オフィスに花や植物があるとよいと感じることで、最も多かった意見は「部屋が明るくなる、華やかになる」でした。46.1%とほぼ半数の回答ですが、内訳は女性が55.1%、男性は38.0%と男女で大きな差がでました。 次いで3割を超えたのは、次の2項目です。 ・リラックスできる(35.4%) ・優しい気持ちになれる(30.4%)」 リラックスの方は男女差がほとんどありませんが、「優しい気持ちになれる」は女性の方が多かったです。 その他は以下の結果です。ここでもすべて、女性社員の回答が男性社員を上回っています。 ・空気がきれいになる(18.0%) ・来客へのおもてなしにつながる(17.1%)  ・季節の移り変わりを感じられる(17.0%)  ・会社のイメージが良くなる(11.3%) また、女性社員比率が高い職場では、花や緑を飾っているという回答は 57.1%に対し、女性比率が低い会社では 35.7%です。21.4 ポイントと大きい差がでました。 この結果からみると、全体的に男性社員より女性社員の方が、オフィスに花や緑があるのが良いと感じることが多いようです。

☘年代別による違い

他に差が見られたのは、年齢による違いです。
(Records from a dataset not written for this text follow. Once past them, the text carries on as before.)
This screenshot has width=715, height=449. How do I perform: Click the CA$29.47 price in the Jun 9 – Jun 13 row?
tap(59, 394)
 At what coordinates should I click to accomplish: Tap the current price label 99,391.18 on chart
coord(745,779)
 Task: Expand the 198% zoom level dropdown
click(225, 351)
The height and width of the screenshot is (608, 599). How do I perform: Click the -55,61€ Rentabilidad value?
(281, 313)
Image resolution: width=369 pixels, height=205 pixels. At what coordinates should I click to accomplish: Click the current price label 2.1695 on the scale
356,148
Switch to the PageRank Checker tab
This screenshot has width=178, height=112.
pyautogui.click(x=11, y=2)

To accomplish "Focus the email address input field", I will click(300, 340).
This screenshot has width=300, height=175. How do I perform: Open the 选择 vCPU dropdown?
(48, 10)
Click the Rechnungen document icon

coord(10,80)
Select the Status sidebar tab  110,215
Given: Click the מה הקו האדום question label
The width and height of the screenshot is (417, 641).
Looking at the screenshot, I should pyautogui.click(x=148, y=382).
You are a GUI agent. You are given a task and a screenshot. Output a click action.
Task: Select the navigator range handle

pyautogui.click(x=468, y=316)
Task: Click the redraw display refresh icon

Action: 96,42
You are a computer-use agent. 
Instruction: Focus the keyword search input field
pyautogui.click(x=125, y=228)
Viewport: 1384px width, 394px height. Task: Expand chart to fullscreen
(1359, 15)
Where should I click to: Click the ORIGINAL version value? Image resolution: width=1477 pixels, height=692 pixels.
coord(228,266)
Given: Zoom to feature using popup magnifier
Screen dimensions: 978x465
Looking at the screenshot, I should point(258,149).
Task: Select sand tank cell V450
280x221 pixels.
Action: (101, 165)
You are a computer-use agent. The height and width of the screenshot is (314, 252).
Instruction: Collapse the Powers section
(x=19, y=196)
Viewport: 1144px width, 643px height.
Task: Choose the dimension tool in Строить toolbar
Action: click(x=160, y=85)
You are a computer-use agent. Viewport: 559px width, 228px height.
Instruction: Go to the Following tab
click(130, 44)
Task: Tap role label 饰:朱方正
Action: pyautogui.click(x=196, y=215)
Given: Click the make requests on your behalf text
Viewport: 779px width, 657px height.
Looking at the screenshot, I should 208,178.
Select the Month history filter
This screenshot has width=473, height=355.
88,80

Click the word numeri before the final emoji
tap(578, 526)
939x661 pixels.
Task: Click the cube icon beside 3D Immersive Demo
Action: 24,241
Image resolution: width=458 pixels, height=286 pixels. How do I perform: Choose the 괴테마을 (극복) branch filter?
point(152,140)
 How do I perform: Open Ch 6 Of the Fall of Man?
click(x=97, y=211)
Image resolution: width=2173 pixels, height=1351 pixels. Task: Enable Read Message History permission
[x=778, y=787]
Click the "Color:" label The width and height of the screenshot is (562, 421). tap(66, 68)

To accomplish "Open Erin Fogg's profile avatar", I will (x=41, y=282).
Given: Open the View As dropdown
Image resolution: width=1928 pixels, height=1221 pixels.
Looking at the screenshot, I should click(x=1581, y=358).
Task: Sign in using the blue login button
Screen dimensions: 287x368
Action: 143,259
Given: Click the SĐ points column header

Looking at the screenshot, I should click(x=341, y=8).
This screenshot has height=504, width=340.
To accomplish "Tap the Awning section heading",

50代より上になると「来客へのおもてなし」「会社のイメージが良くなる」といった対外的なイメージの向上が高くなります。 一方、20代30代といった若い年代は「やる気が出る」「仕事がはかどる」「アイデアが出しやすい」「意見交換が活発化する」と感じているようです。 つまり、花や緑で自らの気持ちを高めて、仕事の能率を上げているのが若い年代です。実際に、若い社員が多いオフィスでは61.2%が花や緑を飾っていると回答しているのに対し、若い社員が少ない職場では37.8%で、23.4 ポイントと大きな差がでています。 花や緑の存在を、年配の世代は会社のため、若い世代は自分のためと感じているようです。

☘花と緑の新規需要の可能性

冒頭で触れたように、本調査はコロナ禍で社会が自粛中の中で行われた新規需要開拓を探る可能性調査です。明確な市場の可能性や具体的な施策を報告しているものではありませんが、興味ある資料です。 特にオフィスに花や緑があることで、女性社員がオフィスに良い感情を持つ、また若い社員のモチベーションアップになるということは注目される結果です。女性社員・若手社員は、いずれも会社を伸ばしていくポイントとなる人材層です。彼らのためにもオフィスに緑を。緑の力が彼らに良い影響を与えれば、業績向上につながることが期待されます。また1つ、行政が私たちを後押してくれているように感じます。